>> begin
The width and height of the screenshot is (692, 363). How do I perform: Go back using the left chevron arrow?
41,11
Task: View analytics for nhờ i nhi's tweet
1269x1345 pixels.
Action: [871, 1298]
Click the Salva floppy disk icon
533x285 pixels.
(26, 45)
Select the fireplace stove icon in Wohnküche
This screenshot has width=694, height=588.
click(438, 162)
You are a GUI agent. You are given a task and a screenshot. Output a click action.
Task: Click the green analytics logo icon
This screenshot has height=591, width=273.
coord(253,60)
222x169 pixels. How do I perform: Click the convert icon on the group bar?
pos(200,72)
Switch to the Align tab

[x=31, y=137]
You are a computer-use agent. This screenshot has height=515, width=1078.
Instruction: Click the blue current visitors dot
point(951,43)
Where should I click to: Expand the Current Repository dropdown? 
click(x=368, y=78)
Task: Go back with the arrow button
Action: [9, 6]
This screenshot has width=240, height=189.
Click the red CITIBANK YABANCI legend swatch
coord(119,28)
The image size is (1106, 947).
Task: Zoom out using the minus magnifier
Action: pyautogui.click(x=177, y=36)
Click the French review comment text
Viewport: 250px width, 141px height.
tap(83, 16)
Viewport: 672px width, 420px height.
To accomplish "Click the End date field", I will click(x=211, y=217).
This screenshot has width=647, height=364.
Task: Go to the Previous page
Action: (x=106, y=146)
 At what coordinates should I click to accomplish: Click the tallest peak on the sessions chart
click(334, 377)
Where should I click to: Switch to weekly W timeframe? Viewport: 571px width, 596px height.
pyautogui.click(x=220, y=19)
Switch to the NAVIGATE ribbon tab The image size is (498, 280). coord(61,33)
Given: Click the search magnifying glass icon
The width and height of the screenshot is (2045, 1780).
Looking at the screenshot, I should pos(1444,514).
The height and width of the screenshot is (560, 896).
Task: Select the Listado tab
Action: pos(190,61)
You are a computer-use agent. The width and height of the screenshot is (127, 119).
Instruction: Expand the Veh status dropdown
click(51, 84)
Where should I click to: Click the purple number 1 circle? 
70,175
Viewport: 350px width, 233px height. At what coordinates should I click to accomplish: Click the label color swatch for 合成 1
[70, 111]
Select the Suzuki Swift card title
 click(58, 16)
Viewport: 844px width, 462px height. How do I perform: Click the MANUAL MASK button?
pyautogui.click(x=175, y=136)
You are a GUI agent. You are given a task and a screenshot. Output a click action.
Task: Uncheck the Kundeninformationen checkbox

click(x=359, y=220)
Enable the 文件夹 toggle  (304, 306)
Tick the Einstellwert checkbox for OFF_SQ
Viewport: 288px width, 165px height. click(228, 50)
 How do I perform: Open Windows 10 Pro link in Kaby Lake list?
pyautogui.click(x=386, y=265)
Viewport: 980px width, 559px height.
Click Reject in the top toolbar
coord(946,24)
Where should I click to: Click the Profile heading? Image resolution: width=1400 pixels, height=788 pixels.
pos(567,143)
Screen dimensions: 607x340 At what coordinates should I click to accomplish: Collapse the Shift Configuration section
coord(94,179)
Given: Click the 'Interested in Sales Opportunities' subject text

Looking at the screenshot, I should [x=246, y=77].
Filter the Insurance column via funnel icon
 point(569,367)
>> end
**AIM**
Rewrite all the items above as a Markdown table with the columns Row and Line. Give each line its own numbered row and leave out the blank lines.

**ANSWER FOR THIS EXERCISE**
| Row | Line |
|---|---|
| 1 | The width and height of the screenshot is (692, 363). How do I perform: Go back using the left chevron arrow? |
| 2 | 41,11 |
| 3 | Task: View analytics for nhờ i nhi's tweet |
| 4 | 1269x1345 pixels. |
| 5 | Action: [871, 1298] |
| 6 | Click the Salva floppy disk icon |
| 7 | 533x285 pixels. |
| 8 | (26, 45) |
| 9 | Select the fireplace stove icon in Wohnküche |
| 10 | This screenshot has width=694, height=588. |
| 11 | click(438, 162) |
| 12 | You are a GUI agent. You are given a task and a screenshot. Output a click action. |
| 13 | Task: Click the green analytics logo icon |
| 14 | This screenshot has height=591, width=273. |
| 15 | coord(253,60) |
| 16 | 222x169 pixels. How do I perform: Click the convert icon on the group bar? |
| 17 | pos(200,72) |
| 18 | Switch to the Align tab |
| 19 | [x=31, y=137] |
| 20 | You are a computer-use agent. This screenshot has height=515, width=1078. |
| 21 | Instruction: Click the blue current visitors dot |
| 22 | point(951,43) |
| 23 | Where should I click to: Expand the Current Repository dropdown?  |
| 24 | click(x=368, y=78) |
| 25 | Task: Go back with the arrow button |
| 26 | Action: [9, 6] |
| 27 | This screenshot has width=240, height=189. |
| 28 | Click the red CITIBANK YABANCI legend swatch |
| 29 | coord(119,28) |
| 30 | The image size is (1106, 947). |
| 31 | Task: Zoom out using the minus magnifier |
| 32 | Action: pyautogui.click(x=177, y=36) |
| 33 | Click the French review comment text |
| 34 | Viewport: 250px width, 141px height. |
| 35 | tap(83, 16) |
| 36 | Viewport: 672px width, 420px height. |
| 37 | To accomplish "Click the End date field", I will click(x=211, y=217). |
| 38 | This screenshot has width=647, height=364. |
| 39 | Task: Go to the Previous page |
| 40 | Action: (x=106, y=146) |
| 41 |  At what coordinates should I click to accomplish: Click the tallest peak on the sessions chart |
| 42 | click(334, 377) |
| 43 | Where should I click to: Switch to weekly W timeframe? Viewport: 571px width, 596px height. |
| 44 | pyautogui.click(x=220, y=19) |
| 45 | Switch to the NAVIGATE ribbon tab The image size is (498, 280). coord(61,33) |
| 46 | Given: Click the search magnifying glass icon |
| 47 | The width and height of the screenshot is (2045, 1780). |
| 48 | Looking at the screenshot, I should pos(1444,514). |
| 49 | The height and width of the screenshot is (560, 896). |
| 50 | Task: Select the Listado tab |
| 51 | Action: pos(190,61) |
| 52 | You are a computer-use agent. The width and height of the screenshot is (127, 119). |
| 53 | Instruction: Expand the Veh status dropdown |
| 54 | click(51, 84) |
| 55 | Where should I click to: Click the purple number 1 circle?  |
| 56 | 70,175 |
| 57 | Viewport: 350px width, 233px height. At what coordinates should I click to accomplish: Click the label color swatch for 合成 1 |
| 58 | [70, 111] |
| 59 | Select the Suzuki Swift card title |
| 60 |  click(58, 16) |
| 61 | Viewport: 844px width, 462px height. How do I perform: Click the MANUAL MASK button? |
| 62 | pyautogui.click(x=175, y=136) |
| 63 | You are a GUI agent. You are given a task and a screenshot. Output a click action. |
| 64 | Task: Uncheck the Kundeninformationen checkbox |
| 65 | click(x=359, y=220) |
| 66 | Enable the 文件夹 toggle  (304, 306) |
| 67 | Tick the Einstellwert checkbox for OFF_SQ |
| 68 | Viewport: 288px width, 165px height. click(228, 50) |
| 69 |  How do I perform: Open Windows 10 Pro link in Kaby Lake list? |
| 70 | pyautogui.click(x=386, y=265) |
| 71 | Viewport: 980px width, 559px height. |
| 72 | Click Reject in the top toolbar |
| 73 | coord(946,24) |
| 74 | Where should I click to: Click the Profile heading? Image resolution: width=1400 pixels, height=788 pixels. |
| 75 | pos(567,143) |
| 76 | Screen dimensions: 607x340 At what coordinates should I click to accomplish: Collapse the Shift Configuration section |
| 77 | coord(94,179) |
| 78 | Given: Click the 'Interested in Sales Opportunities' subject text |
| 79 | Looking at the screenshot, I should [x=246, y=77]. |
| 80 | Filter the Insurance column via funnel icon |
| 81 |  point(569,367) |